The problem:
Your answer must be an exact repeat of the lines from the one containing "Viewport: 398px width, 222px height." through the last line of the records, both included, with no pictures.

----

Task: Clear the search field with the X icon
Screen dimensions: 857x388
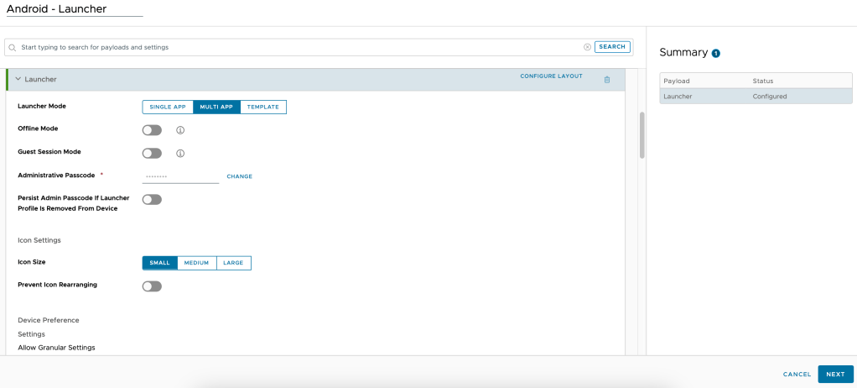Action: pos(587,47)
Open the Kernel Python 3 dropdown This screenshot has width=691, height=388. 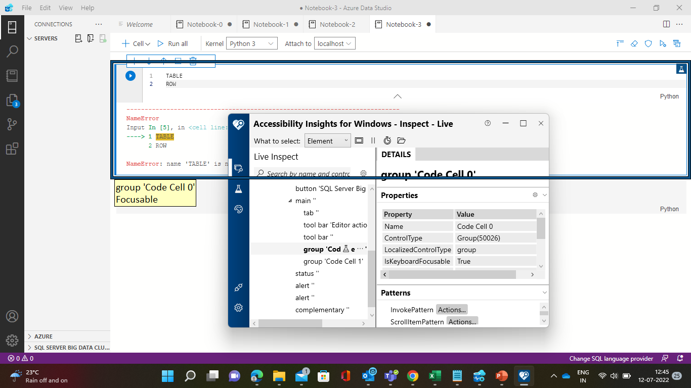coord(251,43)
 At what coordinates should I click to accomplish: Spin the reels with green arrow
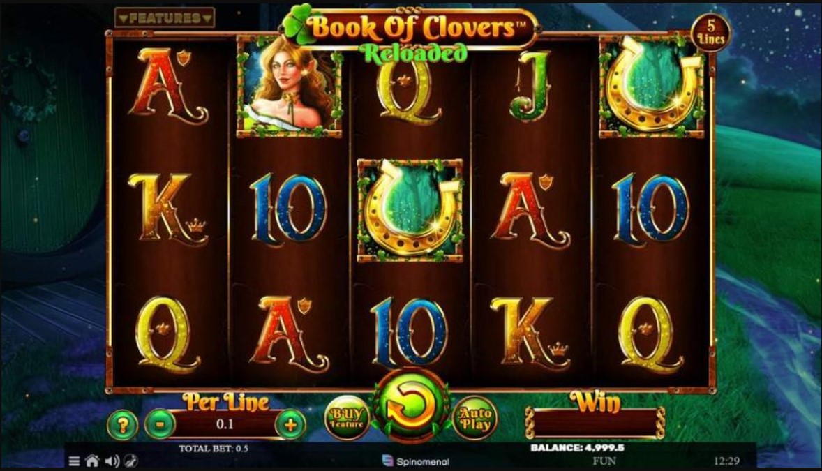[411, 407]
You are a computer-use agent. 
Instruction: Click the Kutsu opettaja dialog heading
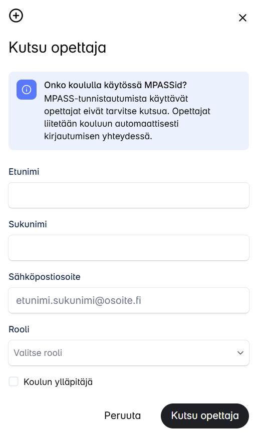57,48
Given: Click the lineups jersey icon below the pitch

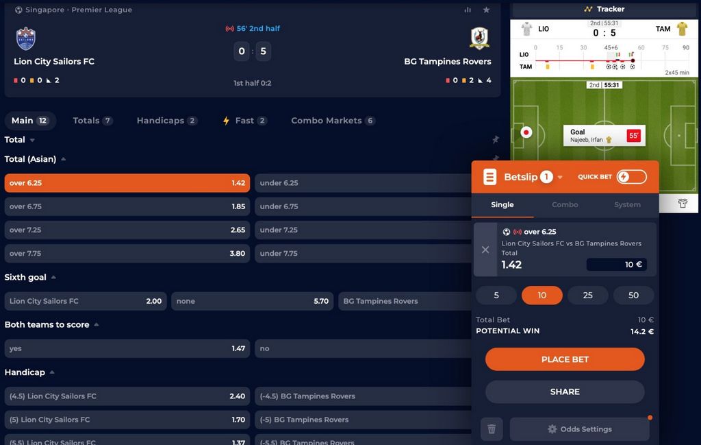Looking at the screenshot, I should [683, 204].
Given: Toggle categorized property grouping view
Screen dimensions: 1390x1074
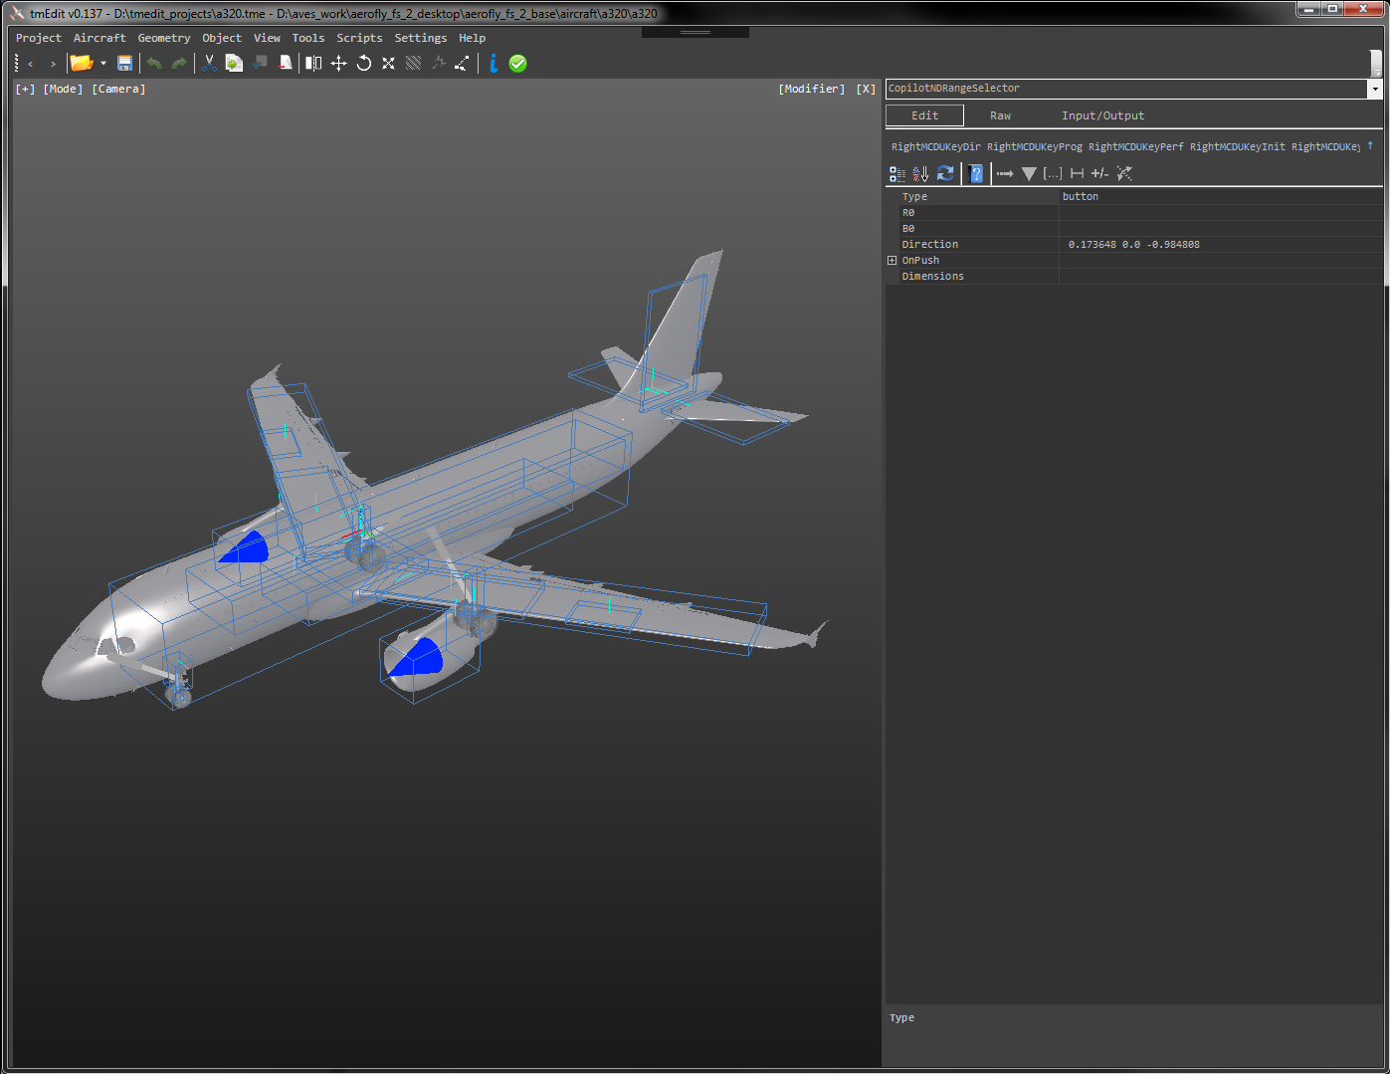Looking at the screenshot, I should click(x=896, y=173).
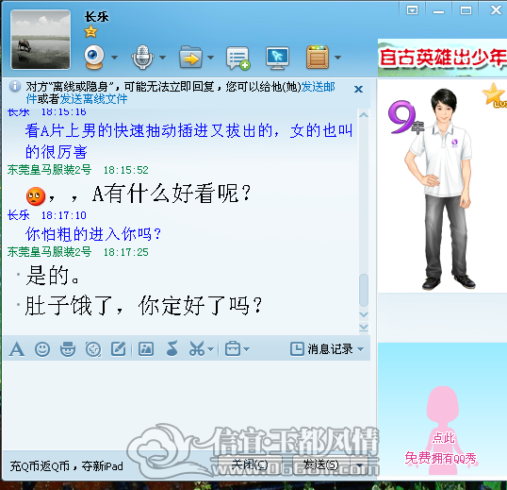
Task: Open the font settings letter A icon
Action: (x=16, y=349)
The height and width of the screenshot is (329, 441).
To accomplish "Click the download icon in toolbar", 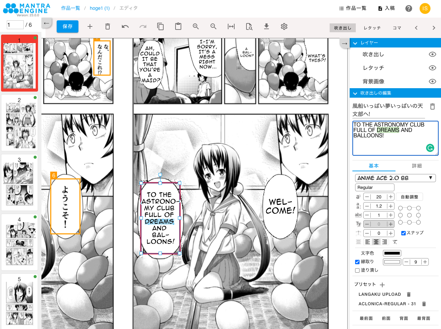I will (x=267, y=26).
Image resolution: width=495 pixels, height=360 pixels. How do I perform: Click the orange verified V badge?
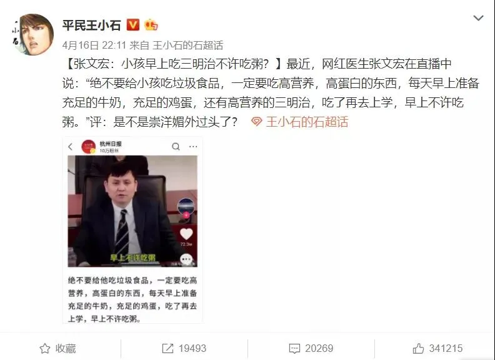point(133,24)
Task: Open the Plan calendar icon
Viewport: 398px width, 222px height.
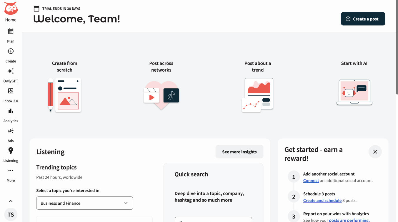Action: tap(11, 31)
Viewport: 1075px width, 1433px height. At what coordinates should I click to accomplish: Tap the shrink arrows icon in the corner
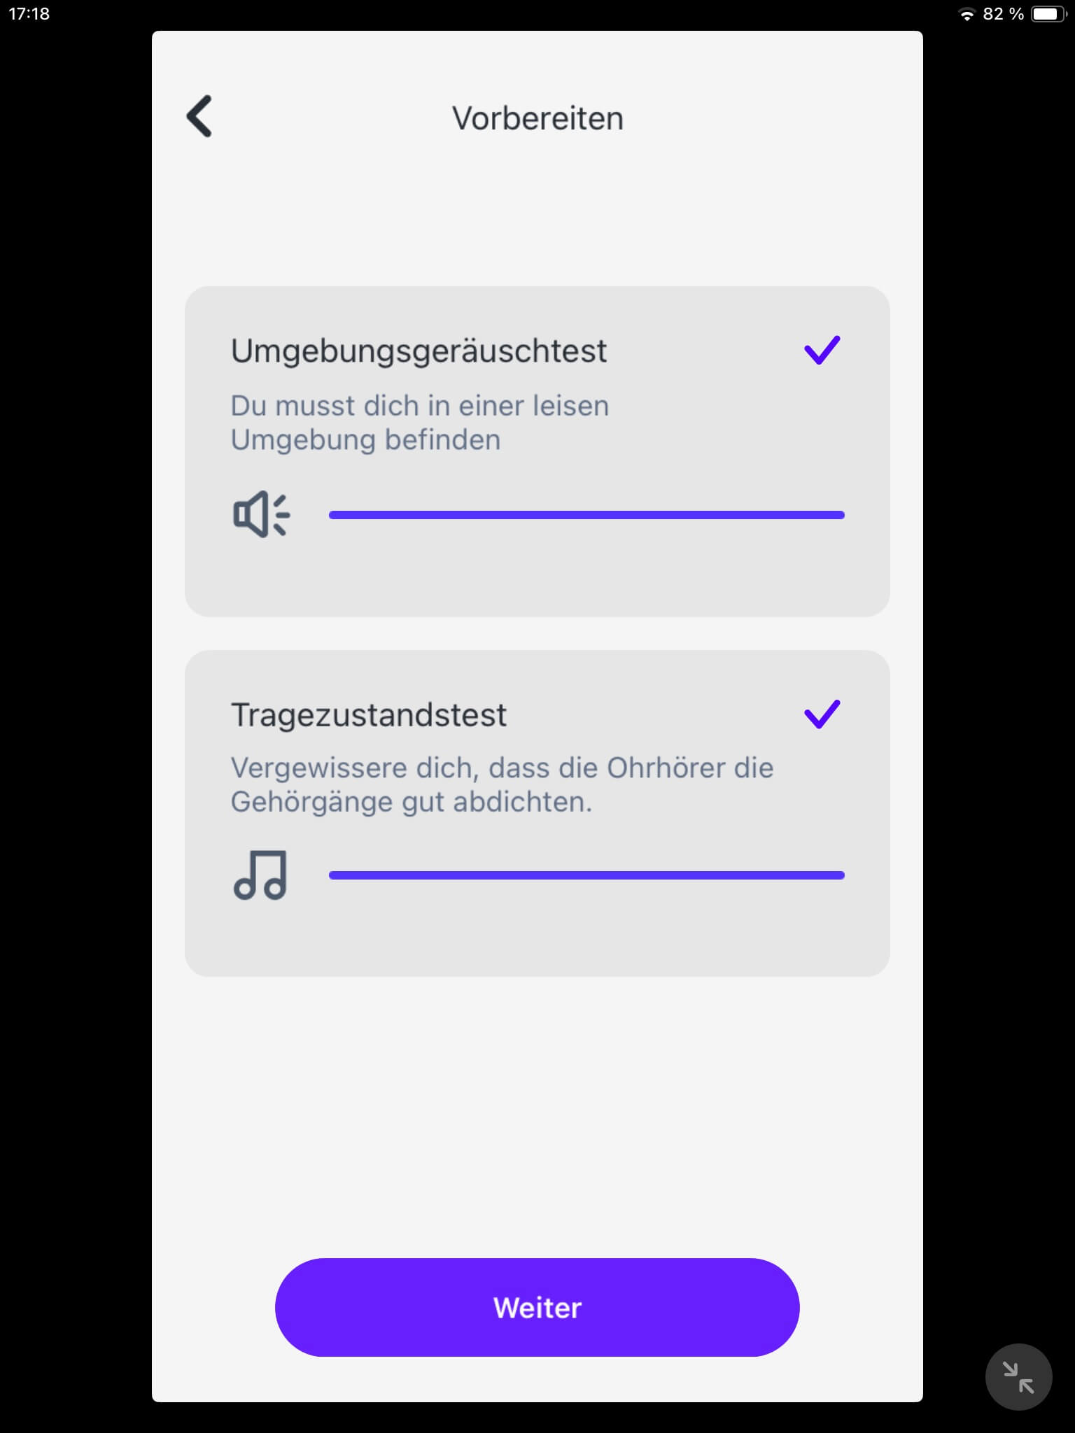tap(1018, 1376)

----

Written reply:
Viewport: 398px width, 222px height.
Action: tap(11, 31)
Viewport: 1075px width, 1433px height. At what coordinates should I click to accomplish: Tap the shrink arrows icon in the corner
tap(1018, 1376)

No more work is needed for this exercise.